For the entries that follow, say how many lines hold the string "text", with nothing else in the reply.

==== DATA FOR THIS EXERCISE ====

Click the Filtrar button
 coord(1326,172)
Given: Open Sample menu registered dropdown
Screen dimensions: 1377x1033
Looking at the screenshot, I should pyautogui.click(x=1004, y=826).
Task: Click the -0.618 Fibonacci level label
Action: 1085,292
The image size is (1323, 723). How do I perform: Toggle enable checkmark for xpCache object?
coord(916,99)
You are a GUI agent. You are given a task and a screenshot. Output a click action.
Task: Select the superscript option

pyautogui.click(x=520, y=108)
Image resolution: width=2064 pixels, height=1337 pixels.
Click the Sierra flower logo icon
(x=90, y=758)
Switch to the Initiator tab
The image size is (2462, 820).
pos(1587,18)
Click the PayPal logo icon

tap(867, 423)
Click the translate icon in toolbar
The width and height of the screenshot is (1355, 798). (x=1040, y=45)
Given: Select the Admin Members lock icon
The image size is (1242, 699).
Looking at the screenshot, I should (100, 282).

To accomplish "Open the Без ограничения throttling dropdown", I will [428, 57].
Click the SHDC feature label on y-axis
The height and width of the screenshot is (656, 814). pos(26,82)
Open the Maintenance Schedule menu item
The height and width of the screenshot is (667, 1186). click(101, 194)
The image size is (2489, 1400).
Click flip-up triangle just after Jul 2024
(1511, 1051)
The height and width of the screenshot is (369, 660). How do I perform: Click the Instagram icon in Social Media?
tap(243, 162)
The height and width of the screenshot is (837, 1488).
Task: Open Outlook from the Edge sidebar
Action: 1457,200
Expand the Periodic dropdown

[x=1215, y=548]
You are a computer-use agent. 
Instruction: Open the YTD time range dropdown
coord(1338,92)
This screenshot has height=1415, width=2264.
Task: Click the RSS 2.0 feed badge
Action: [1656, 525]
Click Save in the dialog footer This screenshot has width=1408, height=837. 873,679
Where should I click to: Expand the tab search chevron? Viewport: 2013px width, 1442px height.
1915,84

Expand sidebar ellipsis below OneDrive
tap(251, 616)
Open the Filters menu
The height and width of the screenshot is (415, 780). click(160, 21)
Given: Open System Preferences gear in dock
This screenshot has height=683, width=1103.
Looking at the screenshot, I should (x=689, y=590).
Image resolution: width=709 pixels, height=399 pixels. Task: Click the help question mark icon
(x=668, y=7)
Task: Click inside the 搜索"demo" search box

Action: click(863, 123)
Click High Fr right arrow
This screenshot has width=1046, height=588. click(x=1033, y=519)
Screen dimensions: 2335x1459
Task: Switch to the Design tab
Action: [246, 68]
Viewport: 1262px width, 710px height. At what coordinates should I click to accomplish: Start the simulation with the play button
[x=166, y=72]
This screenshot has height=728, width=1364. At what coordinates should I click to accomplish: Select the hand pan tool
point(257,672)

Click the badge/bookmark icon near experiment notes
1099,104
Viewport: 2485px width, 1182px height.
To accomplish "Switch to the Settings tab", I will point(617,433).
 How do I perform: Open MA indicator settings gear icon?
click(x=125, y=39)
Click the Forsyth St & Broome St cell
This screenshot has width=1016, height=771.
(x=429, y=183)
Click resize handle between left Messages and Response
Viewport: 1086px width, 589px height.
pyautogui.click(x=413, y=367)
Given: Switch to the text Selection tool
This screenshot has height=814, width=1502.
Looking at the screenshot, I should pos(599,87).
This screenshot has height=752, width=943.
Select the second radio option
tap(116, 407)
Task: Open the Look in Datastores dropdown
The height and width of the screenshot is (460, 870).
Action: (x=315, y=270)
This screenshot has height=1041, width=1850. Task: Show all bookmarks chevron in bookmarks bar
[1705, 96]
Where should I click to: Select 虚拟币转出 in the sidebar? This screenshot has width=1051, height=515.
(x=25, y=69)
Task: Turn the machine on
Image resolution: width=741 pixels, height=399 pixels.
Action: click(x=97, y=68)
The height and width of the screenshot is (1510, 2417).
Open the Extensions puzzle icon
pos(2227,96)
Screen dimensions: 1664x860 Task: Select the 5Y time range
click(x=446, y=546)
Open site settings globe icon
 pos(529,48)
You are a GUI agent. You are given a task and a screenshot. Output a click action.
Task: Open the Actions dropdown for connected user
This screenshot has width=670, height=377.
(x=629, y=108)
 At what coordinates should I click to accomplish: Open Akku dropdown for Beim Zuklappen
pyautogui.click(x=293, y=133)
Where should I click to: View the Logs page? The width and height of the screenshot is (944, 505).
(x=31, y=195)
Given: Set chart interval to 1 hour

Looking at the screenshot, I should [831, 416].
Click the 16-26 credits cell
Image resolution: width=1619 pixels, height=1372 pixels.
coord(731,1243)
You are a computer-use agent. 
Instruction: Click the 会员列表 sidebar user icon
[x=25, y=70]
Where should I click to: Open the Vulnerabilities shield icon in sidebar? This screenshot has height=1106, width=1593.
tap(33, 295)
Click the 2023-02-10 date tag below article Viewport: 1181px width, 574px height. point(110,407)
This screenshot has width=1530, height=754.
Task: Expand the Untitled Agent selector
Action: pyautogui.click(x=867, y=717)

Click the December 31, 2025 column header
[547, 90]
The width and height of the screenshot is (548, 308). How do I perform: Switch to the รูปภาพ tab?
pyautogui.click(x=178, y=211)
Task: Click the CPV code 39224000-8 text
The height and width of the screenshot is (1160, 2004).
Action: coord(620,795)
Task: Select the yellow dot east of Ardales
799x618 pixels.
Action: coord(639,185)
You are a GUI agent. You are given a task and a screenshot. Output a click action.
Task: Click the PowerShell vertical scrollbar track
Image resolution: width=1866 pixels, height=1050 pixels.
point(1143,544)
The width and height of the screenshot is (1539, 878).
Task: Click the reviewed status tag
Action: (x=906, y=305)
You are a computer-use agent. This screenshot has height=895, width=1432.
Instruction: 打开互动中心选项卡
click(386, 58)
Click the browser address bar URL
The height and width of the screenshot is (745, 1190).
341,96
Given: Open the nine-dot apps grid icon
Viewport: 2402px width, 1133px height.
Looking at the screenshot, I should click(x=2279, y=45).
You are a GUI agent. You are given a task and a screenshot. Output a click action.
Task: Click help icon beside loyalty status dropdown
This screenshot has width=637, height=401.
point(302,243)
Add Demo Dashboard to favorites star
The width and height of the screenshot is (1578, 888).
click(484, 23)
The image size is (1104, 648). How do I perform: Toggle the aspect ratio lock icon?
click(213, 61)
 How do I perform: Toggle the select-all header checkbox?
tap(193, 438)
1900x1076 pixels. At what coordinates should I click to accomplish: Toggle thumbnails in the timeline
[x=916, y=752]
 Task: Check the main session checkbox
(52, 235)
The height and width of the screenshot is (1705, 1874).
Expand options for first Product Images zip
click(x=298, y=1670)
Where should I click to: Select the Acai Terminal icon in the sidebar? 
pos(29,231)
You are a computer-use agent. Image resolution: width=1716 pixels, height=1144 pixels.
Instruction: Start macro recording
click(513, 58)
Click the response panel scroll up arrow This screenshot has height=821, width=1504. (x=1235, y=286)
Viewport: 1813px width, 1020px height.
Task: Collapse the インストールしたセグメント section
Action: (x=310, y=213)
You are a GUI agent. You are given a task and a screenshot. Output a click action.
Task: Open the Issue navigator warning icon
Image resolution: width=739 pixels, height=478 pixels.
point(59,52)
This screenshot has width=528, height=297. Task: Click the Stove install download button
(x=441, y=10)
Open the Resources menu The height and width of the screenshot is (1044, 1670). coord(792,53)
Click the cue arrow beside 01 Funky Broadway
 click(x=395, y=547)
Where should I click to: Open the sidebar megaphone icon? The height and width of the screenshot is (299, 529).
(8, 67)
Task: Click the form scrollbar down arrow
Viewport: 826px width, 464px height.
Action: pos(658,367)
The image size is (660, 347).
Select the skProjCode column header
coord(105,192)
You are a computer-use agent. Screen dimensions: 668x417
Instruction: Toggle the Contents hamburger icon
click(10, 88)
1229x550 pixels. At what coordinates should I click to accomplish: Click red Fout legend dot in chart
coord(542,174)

====

== TASK SOLUTION ==
2